Woody (Tom Hanks) and pals are having a grand old time being played with by Bonnie. Sure, the little girl prefers cowgirl Jessie (Joan Cusack) over cowboy Woody just a tad, but still, it’s a good life, no complaints. Bonnie is starting kindergarten soon, and at an orientation session, she shows some initiative (fancy term for not following instructions) and makes herself a toy out of trash rather than a pencil cup out of art supplies. She brings her cherished new friend home and gives him a place of honour among toys. “Forky” is no more than a spork, some googly eyes, a pipe cleaner, and a broken popsicle stick, but he’s Bonnie’s new best friend, so Woody vows to keep them together at all costs. That’s going to be a problematic promise because a) Bonnie’s family is embarking on an RV roadtrip and b) Forky has some suicidal tendencies. Forky was never supposed to be a toy, you see. He’s trash. He knows he’s trash. Rather simple-minded and fairly spooked, all he wants more than anything in the world is to be trash once again, which is where he keeps launching himself. Woody keeps dutifully fishing him out, but one of these times he’s bound to get thrown out for good. It’s on one such rescue mission that Woody encounters an antique store where he thinks he may find an old friend/lost toy/love interest, Bo Peep (Annie Potts). We haven’t seen Bo Peep since the second movie, which was 20 years ago. Where has she been this whole time?

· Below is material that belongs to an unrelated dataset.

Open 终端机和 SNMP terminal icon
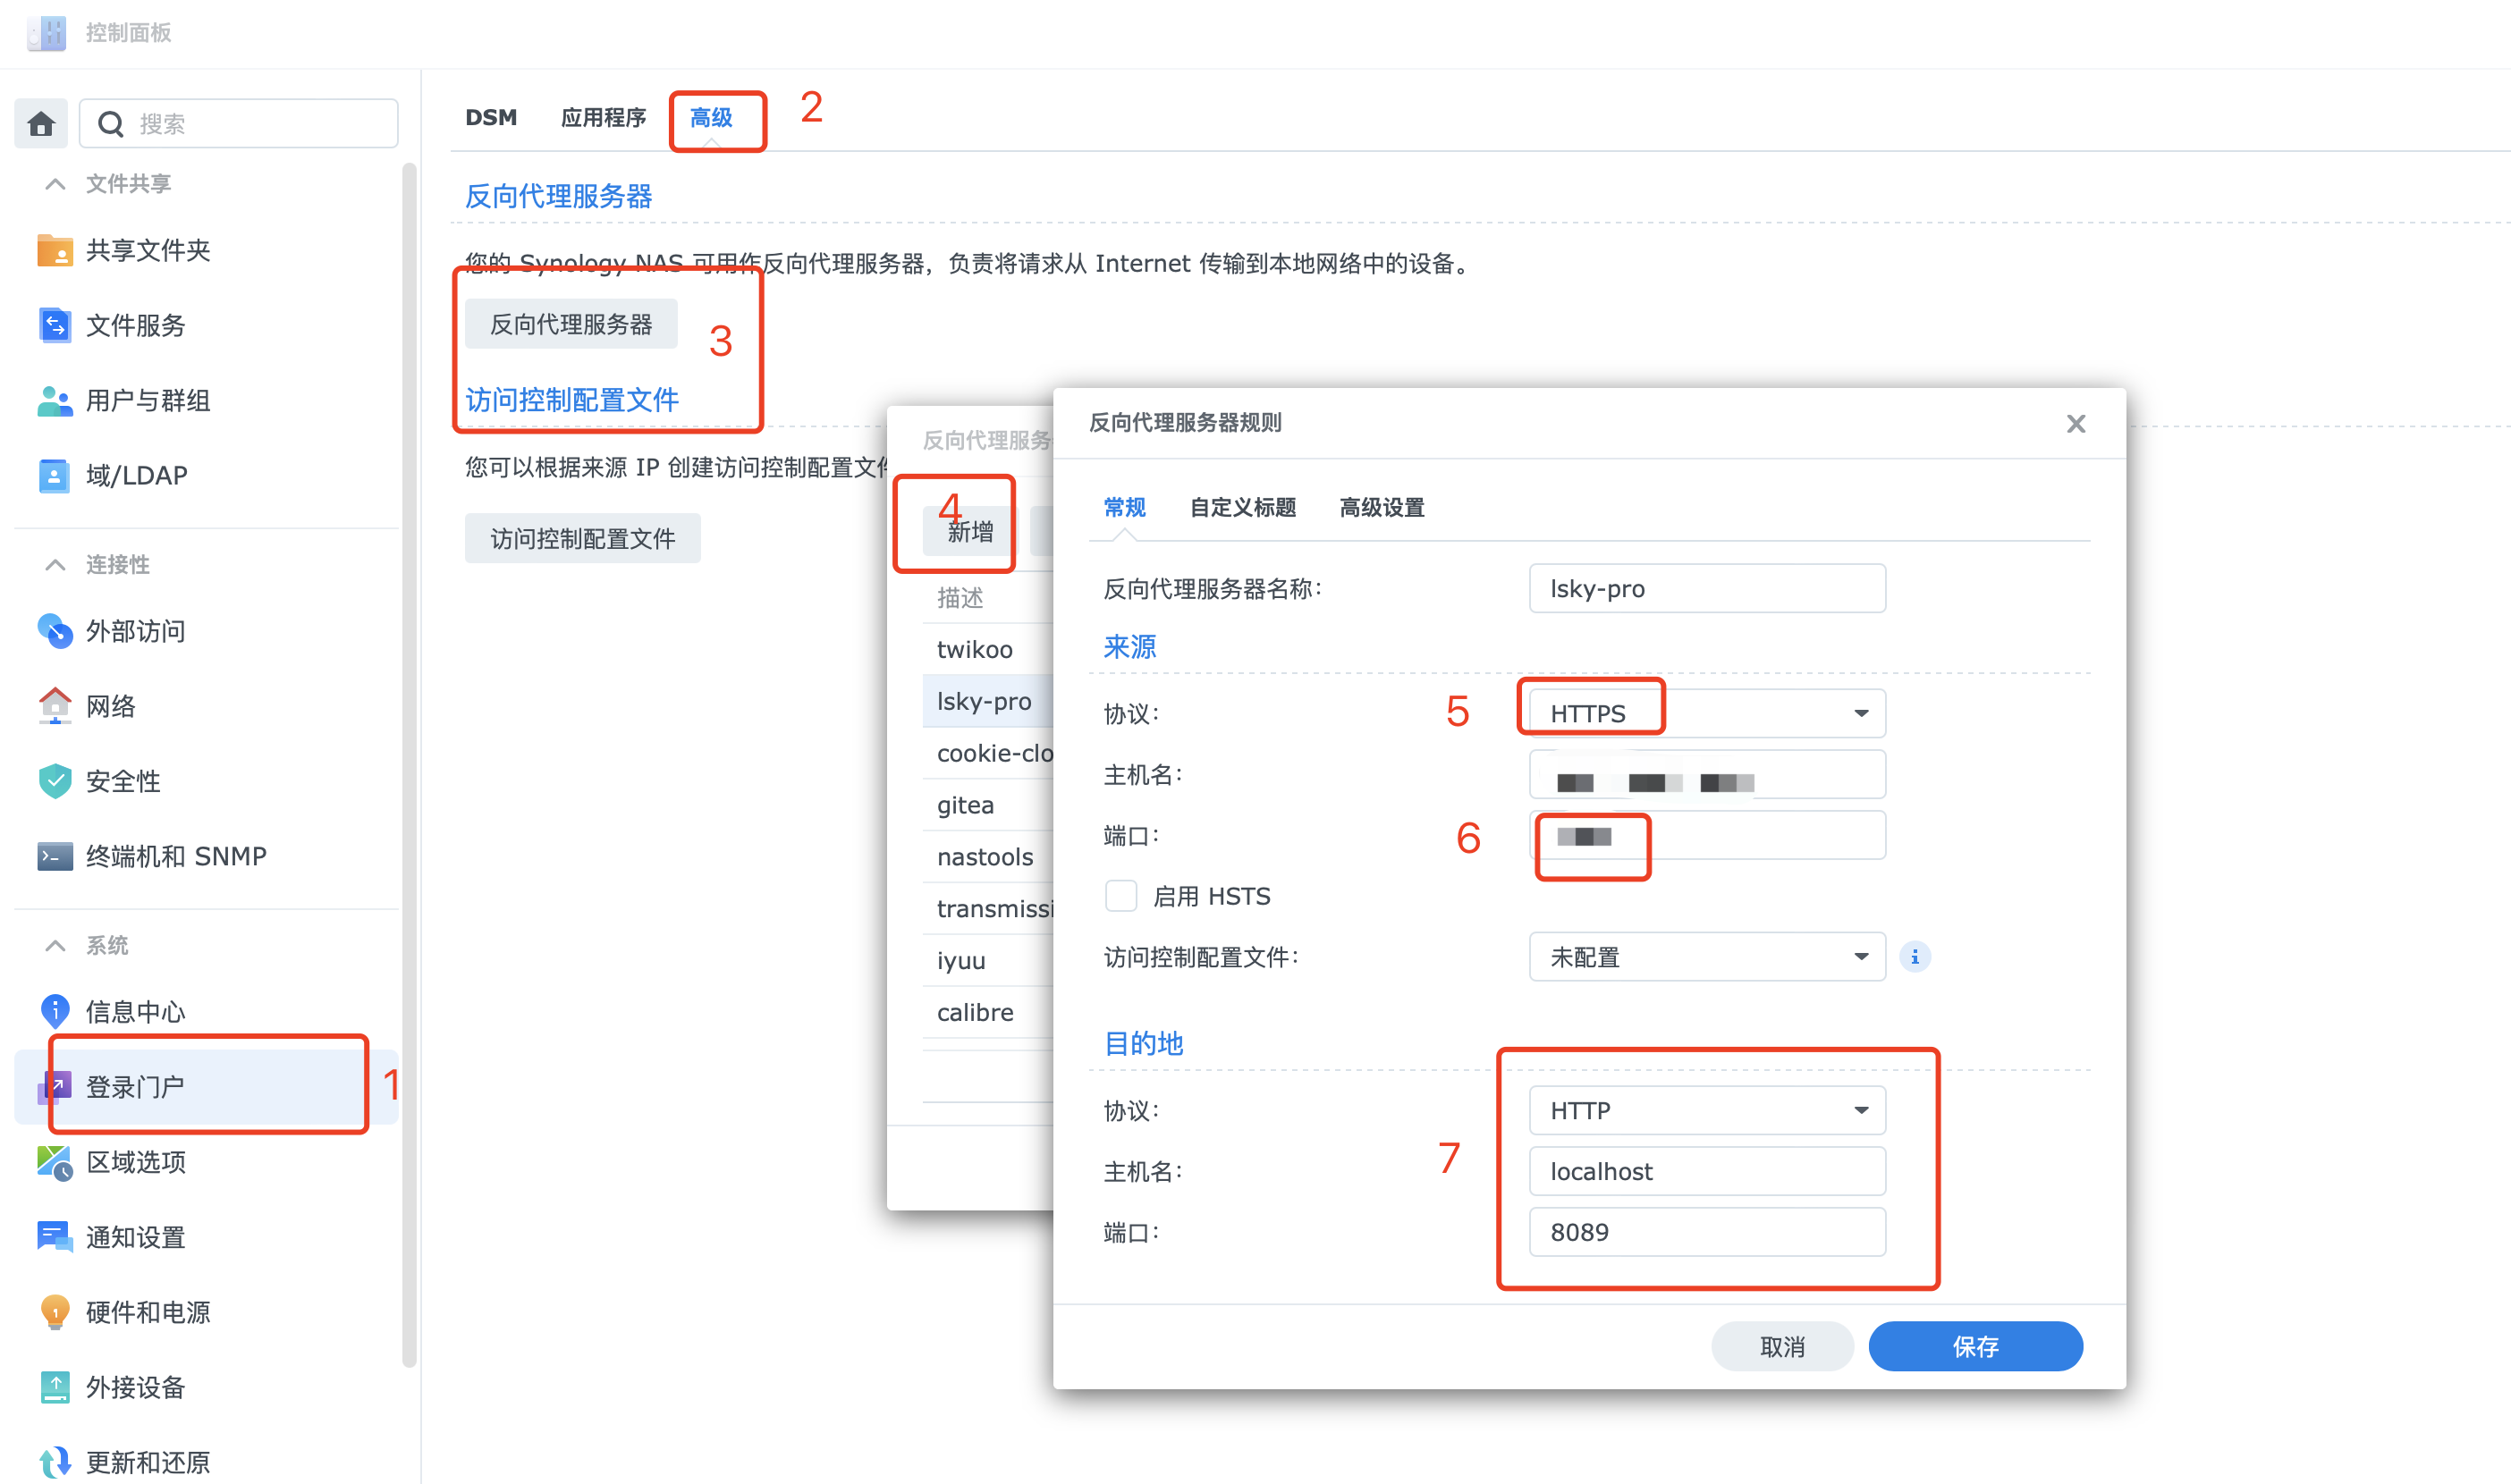Image resolution: width=2511 pixels, height=1484 pixels. point(54,856)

Bo’s been living free and wild as a toy with no owner. That’s essentially Woody’s worst nightmare but she makes it sound rather grand. Besides, Woody has a new worst nightmare: another antique store occupant, vintage doll Gabby Gabby wants his voicebox and she’s prepared to rip the stuffing out of his chest to get it. Yikes!

Structurallly, this fourth installment plays out a lot like those that came before it. There’s always some kind of separation, and then some kind of secondary rescue mission when the first one fails. These toys sure do get themselves into some high-stakes situations on an alarming basis!

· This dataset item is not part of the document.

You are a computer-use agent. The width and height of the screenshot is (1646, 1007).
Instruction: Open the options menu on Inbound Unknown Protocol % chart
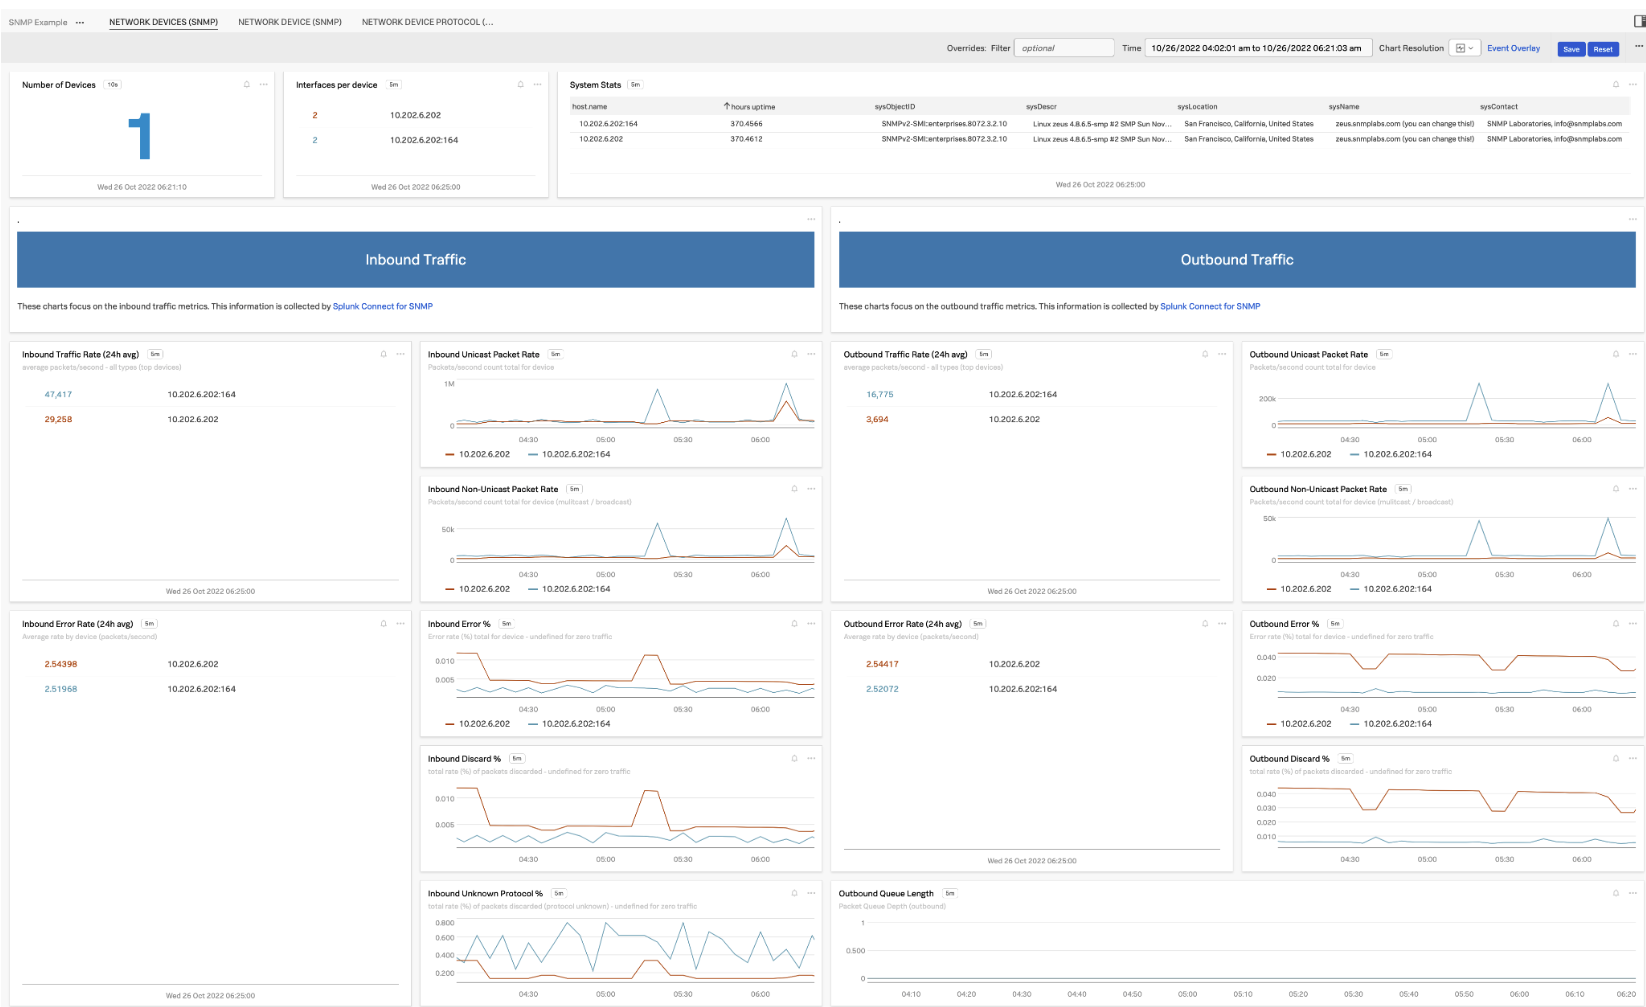pyautogui.click(x=810, y=893)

It’s wonderful to see the cast of old friends: Bo looks shinier than ever, and Jessie’s hair has never looked yarnier. The animation on these films started out innovative and has only improved. And new friends are a hoot and a half: Forky (Tony Hale) is a walking, talking existential crisis, but the rendering of his pipe cleaner is photo realistic. Gabby Gabby (Christina Hendricks) was a dollie defective right out of the box, and her resulting failure to bond has really warped her. Duke Caboom (Keanu Reeves) is a Canadian daredevil who never lived up to his promise; he is haunted by his past, and by the kid who resoundingly rejected him. Ducky (Keegan-Michael Key) and Bunny (Jordan Peele) are two brightly-coloured stuffed animals attached at the hands. They’ve been unredeemed carnival prizes for far too long, and are a little unhinged. Officer Giggle McDimples, Giggs for short (Ally Maki), may look precious and pocket-sized, but she’s a force to be reckoned with, and fiercely protective of her road warrior partner, Bo Peep. All these new toys will come together in surprising ways to give our pal Woody one last big adventure.

Coming full circle with the original film in the franchise which was released 24 years ago, Toy Story 4 has Woody once again paired with a toy who does not believe himself to be a toy. Woody’s experiences with Andy, and now with Bonnie, position him to a real advocate for finding and fulfilling one’s purpose and embracing one’s destiny. Heartwarming and heartbreaking in almost equal measure (I cried twice before the opening credits were over, and then alllllll the way home), Toy Story 4 more than justifies its existence. But after the perfect send-off in #3, is #4 a necessary or worthy addition? As much as I looked forward to connecting with these characters again, I surprise myself by saying no. Toy Story 4 is a good movie, an entertaining one, a very sweet one, but I can’t help but wish they’d left it at a trilogy so that we could have one perfect, shiny thing in our lives.